Arabanın Torpidosuna Sokarım!!!!!

Arabanın Torpidosuna Sokarım!!!!!
Murat Özarı: - Eğer var ya bak sana Fikret Engin sana bişey söyliyim, bak bi dakka ya, bi dakka sana bişey söyliyim, o Teoman, sen şimdi burdasın ya, sen benim arkadaşımsın, Fikret Engin, ben senin için ölüme giderim. Fikret Engin: - Eyvallah, ben de giderim abi, tamam. Murat Özarı: - Sen benim kader arkadaşımsın.
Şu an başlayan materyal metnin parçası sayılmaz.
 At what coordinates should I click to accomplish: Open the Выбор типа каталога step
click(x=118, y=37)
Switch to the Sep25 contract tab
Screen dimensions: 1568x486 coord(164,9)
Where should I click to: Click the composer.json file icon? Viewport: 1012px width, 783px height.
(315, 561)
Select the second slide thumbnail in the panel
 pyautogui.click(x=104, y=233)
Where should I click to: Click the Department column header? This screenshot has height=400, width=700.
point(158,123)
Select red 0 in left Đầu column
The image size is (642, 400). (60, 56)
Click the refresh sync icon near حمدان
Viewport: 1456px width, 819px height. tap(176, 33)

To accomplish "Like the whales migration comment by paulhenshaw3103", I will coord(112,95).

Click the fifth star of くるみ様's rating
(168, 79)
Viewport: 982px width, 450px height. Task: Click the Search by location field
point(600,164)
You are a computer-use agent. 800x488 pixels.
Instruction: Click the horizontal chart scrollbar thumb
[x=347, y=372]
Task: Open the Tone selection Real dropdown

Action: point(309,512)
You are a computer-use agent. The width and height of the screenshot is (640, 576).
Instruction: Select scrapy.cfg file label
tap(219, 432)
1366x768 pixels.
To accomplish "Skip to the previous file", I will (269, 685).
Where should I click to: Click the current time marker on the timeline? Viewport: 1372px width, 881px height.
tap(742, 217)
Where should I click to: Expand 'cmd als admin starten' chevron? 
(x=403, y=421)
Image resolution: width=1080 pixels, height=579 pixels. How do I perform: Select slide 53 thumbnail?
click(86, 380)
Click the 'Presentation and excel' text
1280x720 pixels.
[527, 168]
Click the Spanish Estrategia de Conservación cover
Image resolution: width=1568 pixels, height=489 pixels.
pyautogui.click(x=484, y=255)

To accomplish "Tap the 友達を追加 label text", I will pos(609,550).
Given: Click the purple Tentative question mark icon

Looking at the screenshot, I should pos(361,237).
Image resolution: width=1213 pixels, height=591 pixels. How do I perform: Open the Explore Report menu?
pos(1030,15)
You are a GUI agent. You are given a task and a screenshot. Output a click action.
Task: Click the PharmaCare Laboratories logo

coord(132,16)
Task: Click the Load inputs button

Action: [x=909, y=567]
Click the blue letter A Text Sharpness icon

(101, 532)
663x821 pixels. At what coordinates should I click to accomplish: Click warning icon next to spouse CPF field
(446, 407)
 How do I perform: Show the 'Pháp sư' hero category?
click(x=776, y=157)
Teoman Bey, sana benim yanımda öyle vuracak var ya, O Teoman'ı var ya, arabanın torpidosuna sokarım!!!

15 Ocak 2011 Cumartesi

4 Büyüklerde Transfer...


Spor Toto Süper Lig'de Trabzonspor'un rakiplerini silindir gibi ezip geçmesi ve devreyi lider kapatmasından sonra, transfer sezonu hareket kazanmaya başladı. İlk yarıdaki kadro zaafiyetinin kadronun geniş olmaması sonucu yaşandığını sanan Schuster, cani ve kana susamış kondisyonerimiz Cascallana'ya taaa Avrupa'lardan taze et getirdi. Adnan Polat ise ilk yarıda yaşanan rezilliği örtbas edebilmek adına ezeli rakipten sözleşmesi feshedilmiş tavernacı futbolcu transfer etmenin uygun kaçacağını düşündü. Gerek oyun, gerekse kadro olarak gayet iyi durumda olan Trabzonspor, Şenol Güneş bunu yeterli görmemiş olacak ki, önemli takviyeler yaptı. Devre arasının en akıllı uslu takımı, şaşılacak bir iştir ki, Fenerbahçe oldu. Tabi bu suskunlukta Aykut'un "takıma takviye yaptırıp da Trabzonspor'a yaklaşamazsam Aziz Yıldırım tüm aileme domuz bağıyla işkence yapar" korkusunun da payı vardı. İsterseniz 4 büyük takım açısından transfer sezonunu biraz daha ayrıntılı mıncıklayalım:

Türkiye'de transferde en büyük sükseyi Beşiktaş yaptı. 3 Portekiz'li milliyi gözünü kırpmadan takıma katan ve yabancı sayısını 14'e çıkaran Beşiktaş, Avrupa'da futbolcusuna kulüp bulamayan menajer ve kuluplerin umut ışığı oldu. Atletico Madrid'in yıldızlarından Simao'yu 900bin euroya Türkiye'ye getiren Beşiktaş, Werder Bremen'den Almedia için ise yurtdışından bir fon ile anlaşarak bonservisi bedavaya getirdi. Valencia'dan Manuel Fernandes de kiralık olarak yarım sezonluğuna siyah-beyazlı formayı giyecek. Bu transferlere kontenjan açabilmek için tonla para ödeyerek aldığı eski yabancılarını gazete promosyonu dijital sözlük misali kupon karşılığı dağıtan, bu adamları elden çıkarırken kasaya 5 kuruş koyamayan Beşiktaş'ın getirdiği yeni yıldızlara ne kadar az para harcadığı konuşuldu ve övüldü de, mesela 4.5 milyon euroluk Zapo'nun bedavaya yurt çapında şenlikler düzenleyerek yollanmasına hiiiiç yer verilmedi basınımızda. Ben, zamanında Fatih Sonkaya'yı 500bin euro'ya, Youla'yı 1.6 milyon euro'ya satarak kar eden bir Beşiktaş'a aşinayım (Youla ulan Youla, Youla'dan kar ettik biz!!!),  Holosko'nun İstanbul Belediye'ye Demirören'ın belediyeden aldığı imar izinleri karşılığında pamuk ırgatı gibi yollanması kanıma dokunuyor. Bonservisine 8.5 milyon euro bayılmak suretiyle Gaziantepspor'u münhasır medeniyetler seviyesine çıkarttığımız Tabata'yı da yarın öbür gün adam tutup dövdürerek Buca'ya imza atması konusunda ikna edeceklerini düşünüyorum.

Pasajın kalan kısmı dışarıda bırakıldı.